The task: Copy out the lines of the material below word for word, beginning with the line containing "Select the Rotation tool" and continuing through the line containing "point(648,74)".

— Begin Exercise inputs —

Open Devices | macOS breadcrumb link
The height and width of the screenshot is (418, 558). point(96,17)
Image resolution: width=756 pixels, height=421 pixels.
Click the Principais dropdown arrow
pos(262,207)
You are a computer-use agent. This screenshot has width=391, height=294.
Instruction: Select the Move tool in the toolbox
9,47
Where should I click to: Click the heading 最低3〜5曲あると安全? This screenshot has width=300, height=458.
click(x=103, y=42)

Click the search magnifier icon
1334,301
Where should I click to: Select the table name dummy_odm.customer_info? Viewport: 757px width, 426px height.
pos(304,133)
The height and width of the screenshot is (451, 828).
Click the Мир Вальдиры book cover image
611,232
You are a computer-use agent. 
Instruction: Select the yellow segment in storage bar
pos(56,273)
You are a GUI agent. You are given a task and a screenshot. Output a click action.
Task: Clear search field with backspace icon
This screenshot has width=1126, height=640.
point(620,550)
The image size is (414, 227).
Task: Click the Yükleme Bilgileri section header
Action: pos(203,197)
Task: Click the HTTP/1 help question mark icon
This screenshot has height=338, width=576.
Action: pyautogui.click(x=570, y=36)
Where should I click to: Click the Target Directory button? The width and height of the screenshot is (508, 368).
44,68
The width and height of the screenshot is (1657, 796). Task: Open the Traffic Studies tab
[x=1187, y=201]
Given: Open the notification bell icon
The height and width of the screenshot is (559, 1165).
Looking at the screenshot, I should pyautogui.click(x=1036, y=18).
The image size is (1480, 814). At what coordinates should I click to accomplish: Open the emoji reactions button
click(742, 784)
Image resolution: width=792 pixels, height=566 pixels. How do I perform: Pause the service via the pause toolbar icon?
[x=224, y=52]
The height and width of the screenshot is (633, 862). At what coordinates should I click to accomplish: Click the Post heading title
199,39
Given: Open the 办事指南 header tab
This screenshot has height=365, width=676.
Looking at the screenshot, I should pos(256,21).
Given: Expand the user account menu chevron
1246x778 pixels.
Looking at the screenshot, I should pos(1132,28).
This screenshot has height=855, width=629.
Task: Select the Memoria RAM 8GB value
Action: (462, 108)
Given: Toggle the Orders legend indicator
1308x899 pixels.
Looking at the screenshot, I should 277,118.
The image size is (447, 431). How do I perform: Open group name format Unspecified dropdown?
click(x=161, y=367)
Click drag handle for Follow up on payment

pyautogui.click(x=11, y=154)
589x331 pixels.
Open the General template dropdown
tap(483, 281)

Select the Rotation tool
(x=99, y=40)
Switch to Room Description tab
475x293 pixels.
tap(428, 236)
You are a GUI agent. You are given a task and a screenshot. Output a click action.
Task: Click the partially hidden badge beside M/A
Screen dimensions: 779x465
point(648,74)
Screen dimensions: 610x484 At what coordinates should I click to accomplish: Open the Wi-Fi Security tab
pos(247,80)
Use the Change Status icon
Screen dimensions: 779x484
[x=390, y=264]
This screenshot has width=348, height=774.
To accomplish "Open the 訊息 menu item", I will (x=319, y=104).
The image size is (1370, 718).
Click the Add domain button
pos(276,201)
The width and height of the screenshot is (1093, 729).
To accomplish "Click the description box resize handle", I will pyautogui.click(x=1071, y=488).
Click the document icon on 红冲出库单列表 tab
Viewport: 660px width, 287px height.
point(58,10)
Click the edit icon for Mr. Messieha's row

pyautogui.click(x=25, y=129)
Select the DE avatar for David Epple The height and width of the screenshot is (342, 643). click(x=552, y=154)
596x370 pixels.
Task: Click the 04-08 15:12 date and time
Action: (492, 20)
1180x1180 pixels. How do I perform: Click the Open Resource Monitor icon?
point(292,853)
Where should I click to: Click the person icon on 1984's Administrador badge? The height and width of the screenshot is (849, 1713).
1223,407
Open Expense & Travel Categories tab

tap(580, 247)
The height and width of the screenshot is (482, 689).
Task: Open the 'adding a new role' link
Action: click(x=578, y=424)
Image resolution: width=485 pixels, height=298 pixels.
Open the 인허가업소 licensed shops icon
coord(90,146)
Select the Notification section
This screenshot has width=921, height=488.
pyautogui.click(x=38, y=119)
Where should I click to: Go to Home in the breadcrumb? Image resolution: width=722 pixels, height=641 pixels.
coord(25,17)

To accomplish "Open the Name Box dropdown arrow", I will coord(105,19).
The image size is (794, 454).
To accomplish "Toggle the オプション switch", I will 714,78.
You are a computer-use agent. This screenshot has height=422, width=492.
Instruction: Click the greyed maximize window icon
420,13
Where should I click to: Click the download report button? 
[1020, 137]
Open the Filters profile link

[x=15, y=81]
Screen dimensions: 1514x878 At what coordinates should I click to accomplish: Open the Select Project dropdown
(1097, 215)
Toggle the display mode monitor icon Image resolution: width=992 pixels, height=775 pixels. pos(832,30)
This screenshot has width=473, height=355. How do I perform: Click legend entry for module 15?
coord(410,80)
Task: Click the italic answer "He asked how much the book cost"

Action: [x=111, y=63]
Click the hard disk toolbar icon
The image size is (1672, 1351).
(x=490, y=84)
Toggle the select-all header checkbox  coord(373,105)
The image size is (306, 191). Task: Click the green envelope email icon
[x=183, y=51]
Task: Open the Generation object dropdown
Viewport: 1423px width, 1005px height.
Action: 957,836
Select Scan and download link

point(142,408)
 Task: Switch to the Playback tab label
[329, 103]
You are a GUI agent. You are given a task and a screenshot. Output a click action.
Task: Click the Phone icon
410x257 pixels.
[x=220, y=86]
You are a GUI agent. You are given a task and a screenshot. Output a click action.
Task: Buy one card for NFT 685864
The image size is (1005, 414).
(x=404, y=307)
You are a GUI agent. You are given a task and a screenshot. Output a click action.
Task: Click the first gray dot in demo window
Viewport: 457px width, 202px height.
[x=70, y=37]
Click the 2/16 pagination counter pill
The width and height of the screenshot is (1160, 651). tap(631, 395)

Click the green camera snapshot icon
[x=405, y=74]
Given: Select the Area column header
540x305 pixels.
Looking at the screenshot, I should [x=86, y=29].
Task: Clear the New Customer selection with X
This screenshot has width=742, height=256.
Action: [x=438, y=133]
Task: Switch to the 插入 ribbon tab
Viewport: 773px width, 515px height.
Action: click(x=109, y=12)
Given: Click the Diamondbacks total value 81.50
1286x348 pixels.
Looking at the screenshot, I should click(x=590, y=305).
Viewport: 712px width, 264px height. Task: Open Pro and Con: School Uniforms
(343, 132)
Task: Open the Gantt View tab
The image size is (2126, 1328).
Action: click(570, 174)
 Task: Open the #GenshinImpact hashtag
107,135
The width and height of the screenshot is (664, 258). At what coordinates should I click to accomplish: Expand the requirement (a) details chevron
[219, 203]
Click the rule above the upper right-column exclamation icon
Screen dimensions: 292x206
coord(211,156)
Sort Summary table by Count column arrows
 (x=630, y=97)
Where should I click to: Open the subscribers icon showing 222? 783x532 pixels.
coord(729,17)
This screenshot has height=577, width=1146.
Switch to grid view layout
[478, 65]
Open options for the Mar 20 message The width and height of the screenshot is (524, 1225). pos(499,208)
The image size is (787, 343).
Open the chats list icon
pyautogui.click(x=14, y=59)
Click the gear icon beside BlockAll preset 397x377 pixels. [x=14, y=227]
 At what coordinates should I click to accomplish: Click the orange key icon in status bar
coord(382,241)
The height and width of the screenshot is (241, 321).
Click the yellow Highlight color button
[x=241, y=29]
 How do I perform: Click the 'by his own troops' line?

— End Exercise inputs —

Solution below:
Select the Rotation tool
(x=99, y=40)
Switch to Room Description tab
475x293 pixels.
tap(428, 236)
You are a GUI agent. You are given a task and a screenshot. Output a click action.
Task: Click the partially hidden badge beside M/A
Screen dimensions: 779x465
point(648,74)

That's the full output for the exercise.